What does this have to do with “A Pinch of This & A Dash of That” or “The Kitchen Diaries II?’ I have been woefully absent from both! I went to Seattle for 2+ weeks to see and be with family and friends. I had some wonderful experiences I want to share with you. All I could do is cry on the plane home here to Tampa, missing Seattle the whole way. Then when I got home to having no internet service for nearly 3 days, that just set me off.. Then I had re-occurring dental issues which sent me into an abyss of I don’t know… It has been difficult for me to find the energy or where with all to write or share or do anything for that matter… And then I learned of my Karen’s continued struggle… I felt such shame and regret because of what I shared with you above. And in the whole of the ‘meanwhile’ I kept thinking get onto ‘The Kitchen Diaries II,’ you need to be connecting with people, you have a responsibility of a commitment that you have made… But I just couldn’t; I couldn’t find my voice; I couldn’t find or I didn’t have the energy. Until, this very moment.

This morning, a short hour ago, I received a post from a friend on FaceBook, and it says “The trouble is, you think you have time. ~ Buddha” And then I received the post that said that Karen had lost her battle with Leukemia! It made very sad, and it also made me realize that I must take THIS chance to get out of myself and this ‘funk’ and grab the chance or opportunity to hopefully rebuild that which I may have lost… I can’t have that chance with Karen but I can with that side of my family. And hopefully, with your help, I can grab the chance of trust from you and your support with “The Kitchen Diaries II,” also.
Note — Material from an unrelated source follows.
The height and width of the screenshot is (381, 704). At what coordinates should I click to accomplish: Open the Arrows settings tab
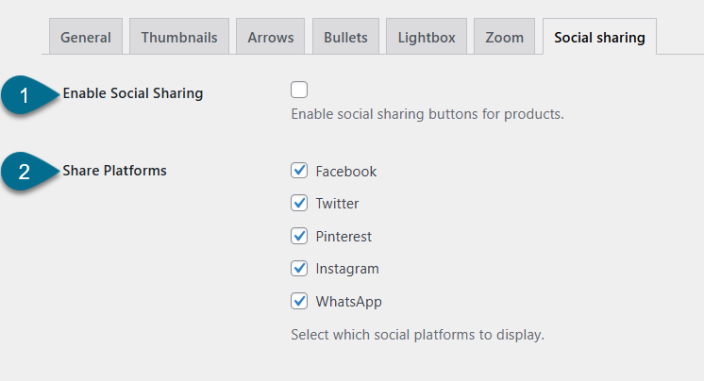point(271,37)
I have learned a very important lesson today, one that I hope none of you will have to learn the way I have… I have learned that we do not always have the time. I have learned that sometimes your chances run out on you… I have learned that if you don’t take the time and a chance or THE chance, you will never know what could have been if you don’t take that chance… Or you may learn what you have missed out on if that chance was never taken, and then all you feel is regret for what could have been. And I don’t want to feel that.

Today is a new day and time for me… Sad as this is, I would never have learned this is if it had not been for my Cousin Karen… Thank you Karen for teaching me something, even in your death, that I should have known long before this… I love you Karen, and with all my heart I will miss you! At the same time, hello to all who may read this, and continue to follow me on “The Kitchen Diaries II!” I will follow through with my commitment to you, and I will be a better person for it I believe! Thank you for reading this, and look for the posts to follow, and the cookbook that is brewing now!

A Bit of “Downton Abbey”

I had a lovely weekend! I hope you did too! My weekend actually began on Friday with preparing a dinner for two lovely couples ~ Barry & Linda we have known for a long while and are our family. Carole & Larry I met in the past few months and we really hit it off as they say! Both are very dear to me.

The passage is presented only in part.